A Guide to Sites, Museums, and Memory

Omar ibn Said 1770 — 1864

Photo of Omar ibn Said (Sayyid)
Omar ibn Said (Sayyid), mid-19th century. [Davidson College Archives, North Carolina]

Omar ibn Said was born in Futa Toro, like Ayuba Suleiman Diallo, around 1770. By his own description, ibn Said was “a Fullah Slave,” who lived in Fayetteville, North Carolina. His autobiography, written in 1831, was not his only work in Arabic, but it is the only known Arabic-language autobiography written by an enslaved person in the United States. Though it is brief, Omar’s narrative encompasses his years before enslavement and some of his trials afterward.
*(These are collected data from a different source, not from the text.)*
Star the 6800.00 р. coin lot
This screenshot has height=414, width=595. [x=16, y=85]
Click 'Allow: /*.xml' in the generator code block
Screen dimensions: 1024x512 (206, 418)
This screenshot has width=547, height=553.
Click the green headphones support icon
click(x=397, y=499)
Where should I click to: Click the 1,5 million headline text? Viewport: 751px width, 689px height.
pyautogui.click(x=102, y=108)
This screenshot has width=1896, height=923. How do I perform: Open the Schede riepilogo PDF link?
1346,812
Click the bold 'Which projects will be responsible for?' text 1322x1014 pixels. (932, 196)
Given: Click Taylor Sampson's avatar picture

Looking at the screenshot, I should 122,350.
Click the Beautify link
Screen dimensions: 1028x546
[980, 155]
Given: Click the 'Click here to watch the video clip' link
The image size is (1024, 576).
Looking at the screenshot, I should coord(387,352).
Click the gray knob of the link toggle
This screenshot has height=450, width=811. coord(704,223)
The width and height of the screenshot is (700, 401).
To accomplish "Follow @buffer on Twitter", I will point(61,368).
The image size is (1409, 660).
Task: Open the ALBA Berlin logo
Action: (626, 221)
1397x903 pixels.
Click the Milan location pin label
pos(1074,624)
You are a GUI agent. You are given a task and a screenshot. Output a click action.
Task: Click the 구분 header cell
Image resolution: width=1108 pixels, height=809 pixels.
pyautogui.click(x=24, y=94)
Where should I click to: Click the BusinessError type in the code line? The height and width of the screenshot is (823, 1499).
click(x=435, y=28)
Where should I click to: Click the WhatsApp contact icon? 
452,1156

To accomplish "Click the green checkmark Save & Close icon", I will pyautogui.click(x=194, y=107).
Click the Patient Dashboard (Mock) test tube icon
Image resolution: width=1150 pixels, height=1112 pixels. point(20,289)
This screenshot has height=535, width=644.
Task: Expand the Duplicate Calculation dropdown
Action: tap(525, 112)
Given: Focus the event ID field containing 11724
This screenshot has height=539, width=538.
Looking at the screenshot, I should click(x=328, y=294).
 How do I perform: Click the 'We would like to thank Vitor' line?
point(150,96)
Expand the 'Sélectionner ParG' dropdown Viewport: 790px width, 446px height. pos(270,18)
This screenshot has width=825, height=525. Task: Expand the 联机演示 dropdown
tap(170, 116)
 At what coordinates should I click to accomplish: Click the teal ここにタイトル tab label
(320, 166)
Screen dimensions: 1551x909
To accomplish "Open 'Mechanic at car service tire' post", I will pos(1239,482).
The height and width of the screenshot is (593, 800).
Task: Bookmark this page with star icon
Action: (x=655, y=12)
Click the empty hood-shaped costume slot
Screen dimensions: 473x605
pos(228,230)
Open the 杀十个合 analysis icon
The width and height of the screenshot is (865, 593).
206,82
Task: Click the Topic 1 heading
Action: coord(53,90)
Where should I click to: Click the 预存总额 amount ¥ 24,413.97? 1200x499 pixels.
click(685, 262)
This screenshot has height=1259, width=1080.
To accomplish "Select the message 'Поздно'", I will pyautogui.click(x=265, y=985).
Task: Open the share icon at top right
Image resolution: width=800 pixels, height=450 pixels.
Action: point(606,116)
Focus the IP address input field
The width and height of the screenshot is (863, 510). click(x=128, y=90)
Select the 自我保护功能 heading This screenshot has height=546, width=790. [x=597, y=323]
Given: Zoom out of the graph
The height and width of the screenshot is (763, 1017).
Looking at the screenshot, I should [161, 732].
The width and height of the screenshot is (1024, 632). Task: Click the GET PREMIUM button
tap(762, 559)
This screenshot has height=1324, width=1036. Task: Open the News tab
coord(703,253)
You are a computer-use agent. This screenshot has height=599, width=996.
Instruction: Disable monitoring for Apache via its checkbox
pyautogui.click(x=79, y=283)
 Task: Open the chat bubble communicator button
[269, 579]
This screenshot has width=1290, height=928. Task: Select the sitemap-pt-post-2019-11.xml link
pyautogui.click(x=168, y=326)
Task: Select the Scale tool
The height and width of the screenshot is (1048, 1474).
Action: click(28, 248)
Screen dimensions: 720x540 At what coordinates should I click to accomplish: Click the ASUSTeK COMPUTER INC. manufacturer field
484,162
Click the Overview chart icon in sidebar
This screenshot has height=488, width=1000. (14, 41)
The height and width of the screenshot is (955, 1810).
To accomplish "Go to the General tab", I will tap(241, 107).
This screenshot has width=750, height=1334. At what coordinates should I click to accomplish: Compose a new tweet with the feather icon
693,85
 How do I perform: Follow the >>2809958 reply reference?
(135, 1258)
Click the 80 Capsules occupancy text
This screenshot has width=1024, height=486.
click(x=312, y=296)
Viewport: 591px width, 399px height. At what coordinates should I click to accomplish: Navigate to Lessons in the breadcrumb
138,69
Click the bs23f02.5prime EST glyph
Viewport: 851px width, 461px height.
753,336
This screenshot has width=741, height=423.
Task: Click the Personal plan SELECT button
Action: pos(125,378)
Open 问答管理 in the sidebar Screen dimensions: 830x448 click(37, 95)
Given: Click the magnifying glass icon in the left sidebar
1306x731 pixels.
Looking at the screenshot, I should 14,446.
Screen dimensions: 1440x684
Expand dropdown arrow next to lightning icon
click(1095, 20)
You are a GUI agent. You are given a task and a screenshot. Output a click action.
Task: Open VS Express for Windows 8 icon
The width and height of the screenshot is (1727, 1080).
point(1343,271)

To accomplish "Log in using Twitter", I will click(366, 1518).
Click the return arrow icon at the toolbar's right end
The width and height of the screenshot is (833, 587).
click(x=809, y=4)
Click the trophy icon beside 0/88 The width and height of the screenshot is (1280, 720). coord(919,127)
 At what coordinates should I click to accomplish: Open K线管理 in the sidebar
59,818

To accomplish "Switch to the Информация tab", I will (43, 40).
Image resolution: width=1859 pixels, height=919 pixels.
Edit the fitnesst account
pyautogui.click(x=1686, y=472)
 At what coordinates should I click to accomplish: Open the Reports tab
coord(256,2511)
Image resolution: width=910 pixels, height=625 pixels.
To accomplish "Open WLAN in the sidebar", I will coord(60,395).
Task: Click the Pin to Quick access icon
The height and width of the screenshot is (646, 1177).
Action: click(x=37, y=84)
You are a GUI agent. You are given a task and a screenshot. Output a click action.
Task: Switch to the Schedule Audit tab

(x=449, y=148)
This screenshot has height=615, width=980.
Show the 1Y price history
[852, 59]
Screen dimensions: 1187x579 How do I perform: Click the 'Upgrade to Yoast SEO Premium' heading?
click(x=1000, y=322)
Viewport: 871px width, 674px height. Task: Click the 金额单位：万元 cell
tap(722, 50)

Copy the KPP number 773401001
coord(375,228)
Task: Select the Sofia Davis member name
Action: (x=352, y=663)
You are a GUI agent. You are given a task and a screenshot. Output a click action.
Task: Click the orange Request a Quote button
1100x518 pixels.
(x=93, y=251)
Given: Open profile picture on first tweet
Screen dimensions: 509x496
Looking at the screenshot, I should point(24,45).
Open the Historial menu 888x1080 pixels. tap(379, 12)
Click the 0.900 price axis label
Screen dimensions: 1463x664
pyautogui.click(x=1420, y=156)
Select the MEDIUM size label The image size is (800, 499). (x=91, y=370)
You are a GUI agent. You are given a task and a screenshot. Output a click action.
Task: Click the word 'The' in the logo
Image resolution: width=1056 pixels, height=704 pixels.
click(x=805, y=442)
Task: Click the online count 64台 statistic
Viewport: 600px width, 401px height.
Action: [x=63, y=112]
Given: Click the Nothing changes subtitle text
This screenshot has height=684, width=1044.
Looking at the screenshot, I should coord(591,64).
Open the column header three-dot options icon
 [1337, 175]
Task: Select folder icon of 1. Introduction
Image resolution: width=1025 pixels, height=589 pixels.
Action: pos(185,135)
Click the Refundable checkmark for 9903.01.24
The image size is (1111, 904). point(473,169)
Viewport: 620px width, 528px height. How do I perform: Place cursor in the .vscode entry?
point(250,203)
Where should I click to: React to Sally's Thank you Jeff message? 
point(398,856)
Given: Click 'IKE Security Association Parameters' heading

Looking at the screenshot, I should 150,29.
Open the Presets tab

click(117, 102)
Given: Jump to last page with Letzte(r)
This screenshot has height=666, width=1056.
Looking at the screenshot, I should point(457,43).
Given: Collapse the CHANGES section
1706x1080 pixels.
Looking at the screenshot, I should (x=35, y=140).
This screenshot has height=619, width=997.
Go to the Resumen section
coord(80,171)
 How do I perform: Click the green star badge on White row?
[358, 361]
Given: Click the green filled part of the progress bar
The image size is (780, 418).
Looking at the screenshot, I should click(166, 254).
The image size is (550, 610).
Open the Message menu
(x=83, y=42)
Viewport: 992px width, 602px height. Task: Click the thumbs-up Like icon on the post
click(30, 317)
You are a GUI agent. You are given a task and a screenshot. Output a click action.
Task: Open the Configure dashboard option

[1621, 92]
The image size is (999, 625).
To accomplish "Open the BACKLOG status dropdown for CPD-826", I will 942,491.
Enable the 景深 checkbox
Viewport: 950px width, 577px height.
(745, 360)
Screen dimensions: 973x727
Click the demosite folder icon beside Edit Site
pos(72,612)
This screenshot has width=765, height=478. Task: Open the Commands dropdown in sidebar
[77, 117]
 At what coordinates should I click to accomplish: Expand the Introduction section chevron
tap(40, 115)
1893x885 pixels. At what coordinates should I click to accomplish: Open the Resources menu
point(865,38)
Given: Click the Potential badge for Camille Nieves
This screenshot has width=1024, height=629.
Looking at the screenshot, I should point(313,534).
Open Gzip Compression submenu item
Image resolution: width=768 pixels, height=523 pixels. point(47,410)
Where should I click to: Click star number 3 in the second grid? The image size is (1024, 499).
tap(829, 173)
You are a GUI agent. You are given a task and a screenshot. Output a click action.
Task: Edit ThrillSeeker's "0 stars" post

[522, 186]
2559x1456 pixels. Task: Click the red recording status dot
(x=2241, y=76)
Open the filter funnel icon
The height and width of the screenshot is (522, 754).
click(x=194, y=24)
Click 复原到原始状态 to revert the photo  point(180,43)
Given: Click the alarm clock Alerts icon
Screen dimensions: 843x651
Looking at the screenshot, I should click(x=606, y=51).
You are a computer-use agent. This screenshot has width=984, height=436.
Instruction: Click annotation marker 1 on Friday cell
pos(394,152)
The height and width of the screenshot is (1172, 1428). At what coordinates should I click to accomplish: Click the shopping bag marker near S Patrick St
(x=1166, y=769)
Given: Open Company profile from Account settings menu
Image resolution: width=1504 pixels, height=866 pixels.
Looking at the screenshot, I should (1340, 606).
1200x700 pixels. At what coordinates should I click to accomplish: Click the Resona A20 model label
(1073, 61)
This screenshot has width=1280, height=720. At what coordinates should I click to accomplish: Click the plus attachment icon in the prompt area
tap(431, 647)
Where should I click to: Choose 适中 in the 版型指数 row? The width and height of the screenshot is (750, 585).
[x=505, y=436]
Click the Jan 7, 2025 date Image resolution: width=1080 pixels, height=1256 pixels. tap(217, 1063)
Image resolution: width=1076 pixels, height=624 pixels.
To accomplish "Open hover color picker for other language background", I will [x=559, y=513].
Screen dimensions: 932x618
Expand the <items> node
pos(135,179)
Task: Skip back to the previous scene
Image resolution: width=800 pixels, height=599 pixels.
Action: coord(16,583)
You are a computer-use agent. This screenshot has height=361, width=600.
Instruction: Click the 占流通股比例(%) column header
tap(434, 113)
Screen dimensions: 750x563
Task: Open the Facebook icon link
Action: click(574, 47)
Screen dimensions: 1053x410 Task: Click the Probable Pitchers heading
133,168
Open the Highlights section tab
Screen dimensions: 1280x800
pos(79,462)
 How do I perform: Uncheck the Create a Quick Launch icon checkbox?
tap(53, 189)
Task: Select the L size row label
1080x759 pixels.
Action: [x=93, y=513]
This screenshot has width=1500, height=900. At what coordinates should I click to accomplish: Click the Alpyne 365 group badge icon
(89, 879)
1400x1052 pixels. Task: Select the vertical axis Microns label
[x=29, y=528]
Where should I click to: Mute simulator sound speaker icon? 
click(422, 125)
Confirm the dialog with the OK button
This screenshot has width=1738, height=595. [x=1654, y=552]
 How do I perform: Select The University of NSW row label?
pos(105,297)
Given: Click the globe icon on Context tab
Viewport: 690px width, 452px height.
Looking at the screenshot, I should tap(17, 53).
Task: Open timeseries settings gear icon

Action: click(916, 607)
In Futa Toro, Omar received twenty-five years of schooling, almost certainly focused on the Qur’an and its interpretation. At the hands of an invading army, he was captured and forced to the coast where he was sold to “a Christian man” in 1807. The slave ship delivered Omar and the other captives to Charleston, South Carolina, where he was purchased by someone he described as a “small, evil man” who put him to work on a rice plantation. He grated under the work there and escaped the plantation. He fled northward, but was captured and delivered to the jail in Fayetteville, North Carolina. He soon drew attention by writing in Arabic on the walls of his cell.

Eventually, he was purchased by a local politician who, according to Omar, “does not beat me, nor calls me bad name, nor subjects me to hunger, nakedness, or hard work.” Unlike Ayuba Suleiman Diallo, Omar did not secure his freedom—he died a slave in 1864. Still, the attention brought by his faith and literacy landed him in a situation that relieved him of hard labor. According to one account, he was trusted and treated well by his new owner.

Late in his life, Omar wrote a brief autobiography in Arabic. While he claimed to have embraced Christianity, his various writings leave his faith open to some speculation. At the start of his autobiography, for example, he included a verse from the Qur’an that asserts Allah’s ownership over the world. He also offered writings in Arabic to well-wishers and curious visitors that he claimed were Christian prayers, but were actually Muslim prayers or quotations from the Qur’an. Omar ibn Said shows one example of the kinds of religious and cultural diversity that existed in the Atlantic world.